Da varanda do meu quarto
conseguia ver a cidade a estender-se em direcção ao rio. Tinha chovido há pouco
e havia um brilho no ar, quase surreal, fruto da humidade no ar e do reflexo
das luzes no alcatrão molhado.
Fumava o meu cigarro e
pensava na cadeia de acasos e na improbabilidade da mesma. Ria-me por dentro.
Sabia perfeitamente que ela me arrastara para Lisboa para isto, para destruir
em mim a imagem daquela mulher que tantas sequelas deixara. Era curioso como
num espaço tão curto de tempo ela passara a ser apenas um caso caricato, por
oposição a uma história de vida. Lilith operara em mim uma catarse.

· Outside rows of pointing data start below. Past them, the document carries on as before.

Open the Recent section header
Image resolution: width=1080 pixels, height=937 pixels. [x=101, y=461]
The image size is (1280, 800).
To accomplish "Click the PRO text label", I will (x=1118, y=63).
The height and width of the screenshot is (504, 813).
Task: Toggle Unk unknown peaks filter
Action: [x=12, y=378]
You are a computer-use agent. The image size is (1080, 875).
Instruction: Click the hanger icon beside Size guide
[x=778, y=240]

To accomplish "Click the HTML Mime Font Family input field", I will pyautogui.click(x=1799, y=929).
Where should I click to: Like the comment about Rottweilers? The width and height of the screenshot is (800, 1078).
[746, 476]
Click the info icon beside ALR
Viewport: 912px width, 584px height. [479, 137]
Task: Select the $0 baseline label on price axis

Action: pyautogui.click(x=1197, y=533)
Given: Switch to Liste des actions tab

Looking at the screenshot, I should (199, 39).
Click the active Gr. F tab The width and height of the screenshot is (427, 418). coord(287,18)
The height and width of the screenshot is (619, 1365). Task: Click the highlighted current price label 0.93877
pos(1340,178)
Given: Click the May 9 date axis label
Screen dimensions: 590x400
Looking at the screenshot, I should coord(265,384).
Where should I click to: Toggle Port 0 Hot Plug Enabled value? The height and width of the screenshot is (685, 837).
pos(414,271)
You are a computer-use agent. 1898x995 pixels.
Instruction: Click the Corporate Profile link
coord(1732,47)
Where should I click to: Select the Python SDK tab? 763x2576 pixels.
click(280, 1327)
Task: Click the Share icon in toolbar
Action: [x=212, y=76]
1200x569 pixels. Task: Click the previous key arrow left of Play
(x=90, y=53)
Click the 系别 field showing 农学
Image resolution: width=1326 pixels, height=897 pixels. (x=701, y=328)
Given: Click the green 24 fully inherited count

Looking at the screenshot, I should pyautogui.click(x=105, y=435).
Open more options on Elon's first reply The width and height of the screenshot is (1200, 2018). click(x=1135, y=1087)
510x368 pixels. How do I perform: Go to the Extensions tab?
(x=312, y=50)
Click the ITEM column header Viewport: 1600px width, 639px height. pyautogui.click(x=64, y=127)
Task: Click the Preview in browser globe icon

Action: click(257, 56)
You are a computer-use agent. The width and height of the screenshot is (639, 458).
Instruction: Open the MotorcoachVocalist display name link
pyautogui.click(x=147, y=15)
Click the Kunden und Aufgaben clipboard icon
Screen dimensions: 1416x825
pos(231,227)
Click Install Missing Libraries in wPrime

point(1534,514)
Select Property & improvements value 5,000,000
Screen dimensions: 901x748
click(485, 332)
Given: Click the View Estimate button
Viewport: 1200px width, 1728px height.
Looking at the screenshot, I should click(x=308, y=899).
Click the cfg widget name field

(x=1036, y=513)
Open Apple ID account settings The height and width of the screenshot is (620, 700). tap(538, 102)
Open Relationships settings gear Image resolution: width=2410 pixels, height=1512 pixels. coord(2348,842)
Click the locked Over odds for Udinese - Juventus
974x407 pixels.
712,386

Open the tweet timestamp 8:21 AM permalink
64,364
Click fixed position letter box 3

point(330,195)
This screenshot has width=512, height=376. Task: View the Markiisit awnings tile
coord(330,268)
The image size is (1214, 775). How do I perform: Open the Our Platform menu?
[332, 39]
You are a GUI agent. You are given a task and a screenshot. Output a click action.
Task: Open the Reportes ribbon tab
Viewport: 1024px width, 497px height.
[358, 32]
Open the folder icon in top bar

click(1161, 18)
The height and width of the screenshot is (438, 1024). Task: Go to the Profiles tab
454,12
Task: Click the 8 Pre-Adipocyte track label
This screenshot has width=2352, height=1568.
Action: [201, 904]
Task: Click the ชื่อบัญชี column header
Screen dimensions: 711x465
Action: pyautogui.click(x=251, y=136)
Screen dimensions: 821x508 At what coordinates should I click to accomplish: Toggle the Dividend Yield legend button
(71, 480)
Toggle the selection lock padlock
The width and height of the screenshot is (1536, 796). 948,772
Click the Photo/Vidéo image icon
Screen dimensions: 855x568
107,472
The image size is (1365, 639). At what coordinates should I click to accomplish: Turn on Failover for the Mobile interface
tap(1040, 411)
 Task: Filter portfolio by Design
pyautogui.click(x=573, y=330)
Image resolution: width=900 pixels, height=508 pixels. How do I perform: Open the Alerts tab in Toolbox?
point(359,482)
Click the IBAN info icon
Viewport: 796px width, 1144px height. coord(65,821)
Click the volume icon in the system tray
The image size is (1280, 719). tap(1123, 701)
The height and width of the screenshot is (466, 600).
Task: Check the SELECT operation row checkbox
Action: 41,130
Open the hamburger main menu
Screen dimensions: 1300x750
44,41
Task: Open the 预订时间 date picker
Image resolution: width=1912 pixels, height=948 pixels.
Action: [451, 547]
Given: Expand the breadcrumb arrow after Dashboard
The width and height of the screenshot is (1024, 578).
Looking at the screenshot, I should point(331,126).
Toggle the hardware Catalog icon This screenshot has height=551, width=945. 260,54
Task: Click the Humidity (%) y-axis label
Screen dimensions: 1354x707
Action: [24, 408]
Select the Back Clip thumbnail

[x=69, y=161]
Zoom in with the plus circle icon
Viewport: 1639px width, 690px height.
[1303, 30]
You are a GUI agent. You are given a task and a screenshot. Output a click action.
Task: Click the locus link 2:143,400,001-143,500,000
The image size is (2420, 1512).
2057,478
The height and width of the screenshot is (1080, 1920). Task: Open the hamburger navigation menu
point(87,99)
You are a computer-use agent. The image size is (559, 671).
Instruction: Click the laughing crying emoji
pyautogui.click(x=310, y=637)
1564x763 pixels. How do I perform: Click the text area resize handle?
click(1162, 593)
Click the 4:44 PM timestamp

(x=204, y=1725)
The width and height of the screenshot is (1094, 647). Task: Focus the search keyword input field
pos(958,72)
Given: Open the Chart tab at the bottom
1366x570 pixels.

No entanto, não deixava de
ver com estranheza as coincidências e estas não paravam de vir ao meu
pensamento, criando-me inquietação e desassossego. Com quem é que eu estava a
lidar afinal?
Ela chegou à varanda,
tirou-me o cigarro da mão e deu uma passa longa e devolveu-o em seguida. Expirou
lentamente o fumo e disse:
– Um cêntimo pelos teus
pensamentos.
– Não valem assim tanto…
– Então oferece-mos…
– Pensava simplesmente em
quem és tu na realidade. Se és quem afirmas, se não és. E ainda que o sejas,
como é que te posso distinguir de entre as lendas à tua volta?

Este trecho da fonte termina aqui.